El primer ministro Haider al Abadi anunció el lanzamiento de las operaciones para reconquistar la segunda ciudad del país, tomada en 2014 por el Estado Islámico y principal bastión de la organización yihadista, que no cesa de perder territorio.

Los habitantes de Mosul se encontrarán en primera línea en el transcurso de los combates, atrapados entre los tiros, ataques aéreos y bombardeos, además de poder ser utilizados como escudos humanos por EI, según advirtió Lise Grande, coordinadora humanitaria de la ONU para Irak.

Los mensajes

El Estado Islámico prometió la derrota de Estados Unidos en Irak en un video difundido al día siguiente del inicio de la ofensiva para reconquistar Mosul.

En el video, divulgado ayer por Amaq, la agencia de propaganda del grupo extremista, se ve a combatientes armados patrullando una calle de Mosul de noche, según la agencia.

Uno de los yihadistas, enmascarado, promete la derrota en Irak de Estados Unidos, que dirige la coalición internacional que respalda a las fuerzas iraquíes en su lucha contra el EI.

"Respecto a ti, Estados Unidos (...) juramos por Dios que te venceremos en Irak y te haremos salir derrotado y humillado" de este país, dice el hombre armado.

La pérdida de la ciudad Mosul, cuna del "califato" autoproclamado del grupo Estado Islámico y elemento central de su propaganda, sería un golpe fatal para el movimiento que controla distintos territorios en Irak y Siria.

Cuando Abu Bakr al Baghdadi, número uno del EI, proclamó desde la mezquita de Nuri, en Mosul, la instauración de un califato en los territorios conquistados en Irak y Siria, el grupo invitó a los musulmanes de todo el mundo a comprometerse para defender el nuevo "Estado".

Pero dos años después, tras haber perdido varias posiciones estratégicas en ambos países, el proyecto de los yihadistas está en horas bajas y la pérdida de Mosul podría sellar su suerte.
"La pérdida continua de territorios hace que el escenario de un califato sea aún más difícil de mantener para el grupo", escribió la consultora de seguridad Soufan Group en un comunicado.
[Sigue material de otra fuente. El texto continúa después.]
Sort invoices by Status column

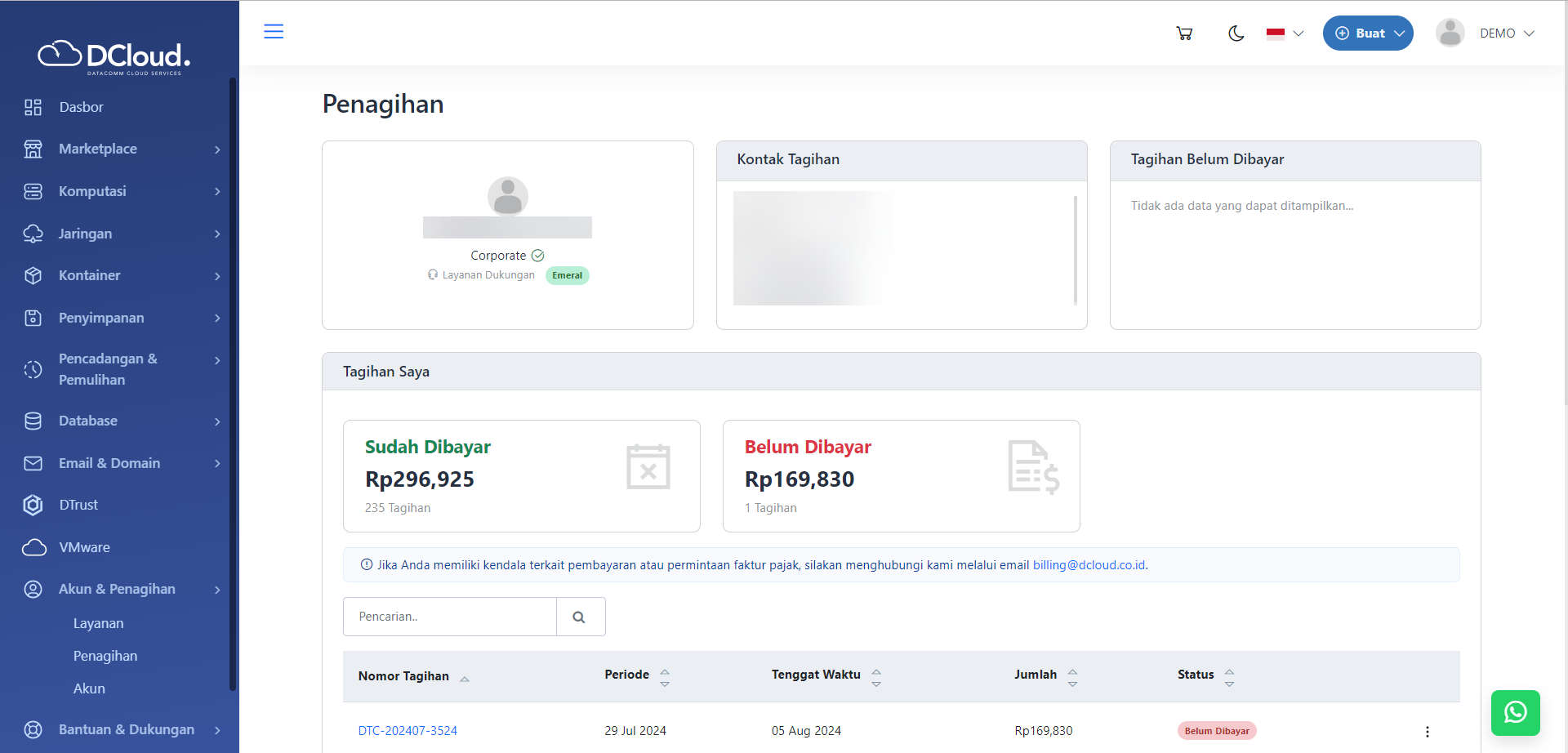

El presidente de Estados Unidos, Barack Obama, alertó ayer que "Mosul será una batalla difícil".
"Habrá progresos y habrá retrocesos", dijo Obama durante una conferencia de prensa en los jardines de la Casa Blanca junto al primer ministro de Italia, Matteo Renzi. Estados Unidos es parte central de la coalición que busca expulsar al EI de Mosul.
En la visión de Obama, el inicio de la operación encabezada por el ejército de Irak y con el apoyo de una coalición internacional "es un enorme paso adelante".